GSD vows to restore trust in GHA
The GSD said it would embark on a “radical and positive reorganisation” to restore faith in the GHA if elected into government at the next election.
The party was responding after a recent GBC report on a draft letter that was being considered by senior doctors to be sent to political parties expressing concerns on politicisation of the health service.
The GSD said it had not received a copy of that letter but shared the same concerns.
It said concerns about the politicisation of the health service followed the serious issues on clinical governance raised by Professor Derek Burke.
It also cited the concerns expressed by the Mental Welfare Society about the slow rollout of improvements in this area despite the Government’s “big fanfare” about its plans.
Shadow Minister for Health Elliott Phillips said: “Just after all the concerns expressed by Professor Burke we now hear of more concerns by other doctors and NGOs.”
“Our much valued and loved GHA is in crisis and it needs all of us to rally behind our health professionals who see failings compounded by a lack of strong professional leadership and significant micromanagement and interference by the ministers of this Government.”
“This must stop.”
“Today we are sending a clear and unambiguous message that a GSD Government, just as it did in 1996, will engage in a radical and positive reorganisation of our health service at the top.”
“The GSLP have forgotten where they came from- they are now well known as being the party of rich developers and socialists of convenience who control every aspect of our life.”

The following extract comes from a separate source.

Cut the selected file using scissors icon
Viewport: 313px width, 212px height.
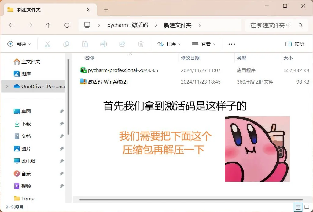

“We are now seeing the results of a decade of interference and mismanagement of our GHA which has led to low morale and is affecting services to patients and families.”
“We promise our people that from day one of our administration we will work to restore public confidence in our GHA which has been damaged by this Government.”
The GSD said the draft letter could only have arisen because of the perception by doctors that the Government, after 10 years in office, was interfering in areas which should be for professional managers, and insufficiently protecting the ability of the health service to independently manage the delivery of services.
The party said this was “a throwback” to criticism of how the GSLP last managed the health service before it lost the 1996 election.
The GSD said it would work to restore public confidence in our GHA.
“As we did in 1996 when we were faced with a demoralised health service in need of overhaul we will put right what has been a systemic running down of governance by introducing a proper management structure,” it said in a statement.
“Our health services represent the single most significant cost to the taxpayer.”
“Our GHA is a much loved and valued institution and there are many excellent, caring professionals who are passionate about what they do.”
“They need our support, they need leadership to put in place rigorous management and structure that allows our health professionals the space to do what they do best, namely, providing health care for the most vulnerable people in our society free of political interference.”
The GSD said that together with professionals and as it did in 1996, it would review all aspects of Gibraltar’s health services to carry out reforms needed in primary and secondary care, mental health services, domiciliary care and residential services.
The GSD would also immediately and in collaboration and consultation with all interested parties appoint a Chief Executive Officer along with a Chief Financial Officer to drive a strong management structure with a close set of eyes on procurement and efficiencies.
This, it said, would give better strategic direction to the health service.